Wai Sien and his wife, who sell mixed rice and chicken rice for a living, lovingly recalled that Chew would help them with the cooking.
“She became very skilled at cooking and chopping chicken.
“When she was a child, she was quite naughty and active. Just like a boy,” said Cheang with a laugh.
She described Chew, who is MCA vice-president, as very courageous.
Cheang said Chew, 50, along with her three other siblings were raised to be very independent.
“Our life as hawkers was quite challenging as we had to wake up at about 5am to set up our stall.
“Then we would work long hours until night,” said Cheang, who operated a stall in Petaling Jaya.
Chew is running against PKR president Datuk Seri Dr Wan Azizah Wan Ismail for the Kajang state seat after it fell vacant following PKR assemblyman Lee Chin Cheh’s resignation.
At the MCA operations room, about 26 people collected their free medical reports from the health screenings provided by the 1MCA Medical Foundation, 1Malaysia Community Alliance Foundation and BP Healthcare Group.
Chew said some of the doctors who conducted the free health screenings were from MCA, including Perak MCA chairman Datuk Dr Mah Hang Soon.
“This service began in 2010 and we conduct it regularly nationwide,” she said.
1Malaysia Community Alliance Foundation acting project manager Xilas Ngang Wei Xiang said a total of 107,017 people had benefitted from this service so far.
“We want to ensure that the people are healthy, by conducting regular checks for cholesterol, glucose and uric acid levels.
“With the current move to increase private medical fees, we will continue to serve the people by providing such a service to them.
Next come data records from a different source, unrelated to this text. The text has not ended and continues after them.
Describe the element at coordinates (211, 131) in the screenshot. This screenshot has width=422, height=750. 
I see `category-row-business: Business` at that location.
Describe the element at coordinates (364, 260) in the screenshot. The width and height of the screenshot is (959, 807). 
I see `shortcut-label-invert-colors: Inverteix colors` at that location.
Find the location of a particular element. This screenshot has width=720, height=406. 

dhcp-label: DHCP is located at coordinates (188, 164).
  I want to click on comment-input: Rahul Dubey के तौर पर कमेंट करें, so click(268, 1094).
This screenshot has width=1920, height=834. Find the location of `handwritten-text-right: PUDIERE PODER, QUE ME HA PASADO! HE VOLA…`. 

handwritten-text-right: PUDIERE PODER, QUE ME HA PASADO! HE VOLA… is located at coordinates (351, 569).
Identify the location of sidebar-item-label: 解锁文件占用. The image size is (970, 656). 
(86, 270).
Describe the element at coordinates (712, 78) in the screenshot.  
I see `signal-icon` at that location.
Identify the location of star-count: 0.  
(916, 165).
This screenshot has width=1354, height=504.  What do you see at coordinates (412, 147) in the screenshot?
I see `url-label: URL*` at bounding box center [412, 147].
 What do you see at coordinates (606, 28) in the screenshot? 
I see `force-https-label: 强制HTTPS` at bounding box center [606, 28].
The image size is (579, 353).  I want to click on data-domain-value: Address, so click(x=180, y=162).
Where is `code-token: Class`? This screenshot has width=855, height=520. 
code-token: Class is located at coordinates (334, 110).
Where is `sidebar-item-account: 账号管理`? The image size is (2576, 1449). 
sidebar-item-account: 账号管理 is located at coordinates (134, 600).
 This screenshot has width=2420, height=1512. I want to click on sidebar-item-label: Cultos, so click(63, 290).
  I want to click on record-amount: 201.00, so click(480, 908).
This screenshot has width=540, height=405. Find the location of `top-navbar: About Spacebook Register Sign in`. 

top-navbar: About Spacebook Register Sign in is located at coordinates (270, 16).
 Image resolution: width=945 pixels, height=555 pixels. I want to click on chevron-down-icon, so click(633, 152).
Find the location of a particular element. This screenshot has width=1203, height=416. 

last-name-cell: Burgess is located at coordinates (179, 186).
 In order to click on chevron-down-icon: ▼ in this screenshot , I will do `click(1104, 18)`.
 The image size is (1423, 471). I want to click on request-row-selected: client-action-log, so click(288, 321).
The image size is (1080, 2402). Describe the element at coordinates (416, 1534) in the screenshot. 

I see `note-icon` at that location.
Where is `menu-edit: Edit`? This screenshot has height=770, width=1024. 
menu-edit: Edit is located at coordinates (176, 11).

We invite all doctors to support us,” he said.
M. Mathavan, 41, an employee in the construction sector, lauded the service and hoped that there would be more free clinics for the people.
Retired factory worker, Yap Shi Chin, 72, said this was her first time getting a medical screening.
“I hope they will be able to provide this service every year for the benefit of senior citizens,” she said.